Penulis: Rochma Ummu Arifah

Israel sebagai musuh Palestina sejak lama seakan tak rela membiarkan ada kedamaian di bumi suci ini. Serangan demi serangan tak henti-hentinya diluncurkan hingga detik ini sudah berlangsung puluhan tahun. Tujuannya hanya satu yaitu menduduki tanah suci umat muslim ini dan mengklaimnya sebagai tanah milik mereka.


Seakan Tak Ada Ujung

Serangan yang dilancarkan pihak tentara Israel ke Palestina sudah memakan ribuan bahkan jutaan korban, terutama dari pihak masyarakat sipil. Perundingan demi perundingan sudah dijalankan dengan tujuan mendapatkan solusi jitu dan efektif. Namun sayang, sampai detik ini masalah Palestina seakan tak ada ujung.

Berbagai serangan brutal yang terjadi hanya disambut dengan kecaman para kepala negeri-negeri muslim. Respon paling berani adalah ajakan boikot produk Israel. Namun miris, segala respon yang diberikan masih saja terasa jauh dari tujuan nyata menghentikan invasi Israel ini. Bahkan lebih parahnya lagi, sebagian pemimpin negeri muslim ini seakan menutup mata akan apa yang dialami saudara seaqidahnya di bumi Palestina. Beragam pertimbangan manfaat demi mempertahankan hubungan baik dengan Israel seakan membuat mereka mati kutu tak berdaya di hadapan pembunuh ribuan saudara seaqidahnya ini.


Solusi Hakiki Hanya Dengan Khilafah

Untuk mengirimkan tentara mereka saja, para pemimpin negeri muslim ini juga masih terlihat sangat enggan. Padahal, saat ini, hanya dengan jalan inilah ada kekuatan nyata yang mampu melawan kekuatan militer Israel, yaitu militer negeri-negeri muslim.

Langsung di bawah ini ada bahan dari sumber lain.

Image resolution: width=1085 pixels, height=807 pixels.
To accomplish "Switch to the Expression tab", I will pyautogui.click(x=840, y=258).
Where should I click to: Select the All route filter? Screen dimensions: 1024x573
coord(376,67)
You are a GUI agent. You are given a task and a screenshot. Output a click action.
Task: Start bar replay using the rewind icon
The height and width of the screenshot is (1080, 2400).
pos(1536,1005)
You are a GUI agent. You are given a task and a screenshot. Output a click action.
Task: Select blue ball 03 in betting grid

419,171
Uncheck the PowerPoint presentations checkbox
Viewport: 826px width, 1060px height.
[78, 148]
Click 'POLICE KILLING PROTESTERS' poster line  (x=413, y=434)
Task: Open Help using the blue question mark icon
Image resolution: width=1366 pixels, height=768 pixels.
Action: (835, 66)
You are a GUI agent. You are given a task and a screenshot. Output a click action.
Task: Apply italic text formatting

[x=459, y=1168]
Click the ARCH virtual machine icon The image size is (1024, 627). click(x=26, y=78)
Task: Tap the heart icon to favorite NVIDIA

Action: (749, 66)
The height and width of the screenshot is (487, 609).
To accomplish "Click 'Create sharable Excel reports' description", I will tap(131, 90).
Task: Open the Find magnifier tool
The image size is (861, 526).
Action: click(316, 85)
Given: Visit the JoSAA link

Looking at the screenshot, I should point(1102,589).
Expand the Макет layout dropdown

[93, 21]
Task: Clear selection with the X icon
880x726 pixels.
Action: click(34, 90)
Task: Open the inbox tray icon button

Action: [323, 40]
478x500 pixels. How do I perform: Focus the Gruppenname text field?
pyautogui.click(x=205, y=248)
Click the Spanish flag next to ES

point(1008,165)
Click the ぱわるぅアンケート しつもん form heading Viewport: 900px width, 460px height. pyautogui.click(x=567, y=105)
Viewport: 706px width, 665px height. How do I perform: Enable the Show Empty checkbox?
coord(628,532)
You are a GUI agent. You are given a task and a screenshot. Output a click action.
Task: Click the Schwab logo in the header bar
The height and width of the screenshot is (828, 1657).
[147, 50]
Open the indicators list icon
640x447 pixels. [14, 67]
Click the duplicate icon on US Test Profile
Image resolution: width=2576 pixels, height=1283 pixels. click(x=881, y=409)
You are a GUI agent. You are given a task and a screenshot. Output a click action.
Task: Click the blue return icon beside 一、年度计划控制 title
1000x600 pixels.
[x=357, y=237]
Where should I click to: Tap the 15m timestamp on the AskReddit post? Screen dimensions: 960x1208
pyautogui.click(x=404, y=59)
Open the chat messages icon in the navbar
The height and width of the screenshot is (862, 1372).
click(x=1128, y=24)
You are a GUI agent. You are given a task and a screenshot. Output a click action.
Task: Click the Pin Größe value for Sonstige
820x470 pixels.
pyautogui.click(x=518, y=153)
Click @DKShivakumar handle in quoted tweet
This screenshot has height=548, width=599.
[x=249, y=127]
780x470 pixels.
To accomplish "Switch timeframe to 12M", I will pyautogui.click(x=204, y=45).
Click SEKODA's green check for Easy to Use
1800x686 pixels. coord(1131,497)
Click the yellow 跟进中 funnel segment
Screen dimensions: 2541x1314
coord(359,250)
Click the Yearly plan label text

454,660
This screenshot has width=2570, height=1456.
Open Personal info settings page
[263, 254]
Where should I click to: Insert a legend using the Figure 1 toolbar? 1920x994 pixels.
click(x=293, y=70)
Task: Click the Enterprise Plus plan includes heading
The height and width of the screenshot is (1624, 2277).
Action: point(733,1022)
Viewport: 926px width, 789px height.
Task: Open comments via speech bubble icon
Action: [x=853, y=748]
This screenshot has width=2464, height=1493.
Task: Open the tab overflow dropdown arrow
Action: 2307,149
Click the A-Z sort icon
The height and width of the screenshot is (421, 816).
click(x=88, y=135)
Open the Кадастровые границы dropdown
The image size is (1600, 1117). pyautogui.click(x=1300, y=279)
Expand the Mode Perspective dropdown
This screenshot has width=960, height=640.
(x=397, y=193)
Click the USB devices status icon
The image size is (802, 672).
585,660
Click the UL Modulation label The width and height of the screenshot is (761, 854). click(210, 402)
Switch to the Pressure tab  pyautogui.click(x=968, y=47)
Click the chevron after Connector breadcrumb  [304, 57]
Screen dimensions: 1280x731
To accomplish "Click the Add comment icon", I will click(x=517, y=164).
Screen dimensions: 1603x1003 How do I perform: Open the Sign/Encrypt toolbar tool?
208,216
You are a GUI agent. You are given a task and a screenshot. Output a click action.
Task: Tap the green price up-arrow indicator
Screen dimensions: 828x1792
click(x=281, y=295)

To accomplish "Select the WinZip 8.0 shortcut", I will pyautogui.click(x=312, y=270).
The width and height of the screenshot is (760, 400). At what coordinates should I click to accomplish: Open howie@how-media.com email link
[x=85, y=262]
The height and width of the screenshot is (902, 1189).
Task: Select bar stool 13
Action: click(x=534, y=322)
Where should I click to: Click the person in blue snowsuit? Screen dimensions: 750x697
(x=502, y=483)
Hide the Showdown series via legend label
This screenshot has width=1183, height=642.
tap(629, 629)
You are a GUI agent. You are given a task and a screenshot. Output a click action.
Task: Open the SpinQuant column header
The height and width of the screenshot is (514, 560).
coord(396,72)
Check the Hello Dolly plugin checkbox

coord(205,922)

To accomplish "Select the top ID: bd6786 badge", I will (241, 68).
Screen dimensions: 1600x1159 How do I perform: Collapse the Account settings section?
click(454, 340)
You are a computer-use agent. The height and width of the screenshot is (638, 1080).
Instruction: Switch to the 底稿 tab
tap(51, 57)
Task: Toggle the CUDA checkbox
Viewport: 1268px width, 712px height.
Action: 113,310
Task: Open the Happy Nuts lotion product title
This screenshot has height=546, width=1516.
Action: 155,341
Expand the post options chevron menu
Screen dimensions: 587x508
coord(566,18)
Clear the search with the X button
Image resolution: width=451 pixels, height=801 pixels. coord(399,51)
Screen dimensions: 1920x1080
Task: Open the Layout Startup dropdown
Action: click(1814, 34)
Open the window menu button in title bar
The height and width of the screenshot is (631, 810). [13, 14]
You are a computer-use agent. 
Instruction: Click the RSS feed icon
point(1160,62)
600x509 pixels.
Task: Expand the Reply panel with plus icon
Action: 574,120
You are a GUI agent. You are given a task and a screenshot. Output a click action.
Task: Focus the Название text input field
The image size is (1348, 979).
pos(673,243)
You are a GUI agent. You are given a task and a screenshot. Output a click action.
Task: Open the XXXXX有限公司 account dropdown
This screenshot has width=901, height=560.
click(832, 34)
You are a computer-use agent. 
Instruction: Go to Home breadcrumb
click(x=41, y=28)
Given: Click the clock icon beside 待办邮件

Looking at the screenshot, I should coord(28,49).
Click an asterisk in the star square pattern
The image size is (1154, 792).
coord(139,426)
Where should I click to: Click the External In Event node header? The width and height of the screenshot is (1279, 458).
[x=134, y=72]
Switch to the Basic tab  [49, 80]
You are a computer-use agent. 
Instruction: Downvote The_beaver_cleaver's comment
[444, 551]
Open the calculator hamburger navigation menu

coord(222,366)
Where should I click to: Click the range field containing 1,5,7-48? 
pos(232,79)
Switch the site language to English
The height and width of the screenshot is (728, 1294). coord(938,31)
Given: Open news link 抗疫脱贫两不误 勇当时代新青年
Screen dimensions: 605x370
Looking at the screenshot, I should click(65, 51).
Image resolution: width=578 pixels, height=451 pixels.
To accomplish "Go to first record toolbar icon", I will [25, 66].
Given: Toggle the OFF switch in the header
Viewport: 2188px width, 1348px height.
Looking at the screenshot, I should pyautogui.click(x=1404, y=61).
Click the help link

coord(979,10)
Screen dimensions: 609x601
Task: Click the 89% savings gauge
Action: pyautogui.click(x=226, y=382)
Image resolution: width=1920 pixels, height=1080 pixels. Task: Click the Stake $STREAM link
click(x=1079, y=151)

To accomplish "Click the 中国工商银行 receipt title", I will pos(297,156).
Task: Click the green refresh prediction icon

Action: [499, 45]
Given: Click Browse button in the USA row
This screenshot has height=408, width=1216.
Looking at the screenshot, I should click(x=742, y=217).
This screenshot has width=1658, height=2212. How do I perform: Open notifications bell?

Hal ini sebagaimana yang diterangkan oleh Allah di dalam surat Al-Baqarah ayat 190 yang berbunyi, "Dan perangilah di jalan Allah orang-orang yang memerangi kamu, tetapi janganlah melampaui batas Sungguh, Allah tidak menyukai orang-orang yang melampaui batas."

Hanya saja, keadaan saat ini di mana kaum muslim terpecah-pecah sungguh tak akan mampu untuk menghadirkan solusi tuntas bagi persoalan Palestina. Nyata adanya sebagian besar pemimpin negeri muslim enggan membantu Palestina dalam hal pengiriman bantuan militer ini.

Kekuatan militer muslim yang mumpuni hanya akan terbentuk dalam institusi negara Islam. Militer menjadi satu perhatian utama negara karena menjadi penopang politik luar negeri negara yaitu jihad. Negara memiliki pos anggaran khusus untuk penyiapan militer termasuk tentara dan pengadaan senjata misalnya dalam industri-industri berat. Para laki-laki muslim yang baligh dan mampu akan direkrut menjadi tentara negara, baik tentara reguler dan cadangan. Semua hal ini akan mendukung kekuatan militer negara. Dengan kekuatan militer inilah, Israel dan pasukannya dapat diserang mundur dari tanah Palestina.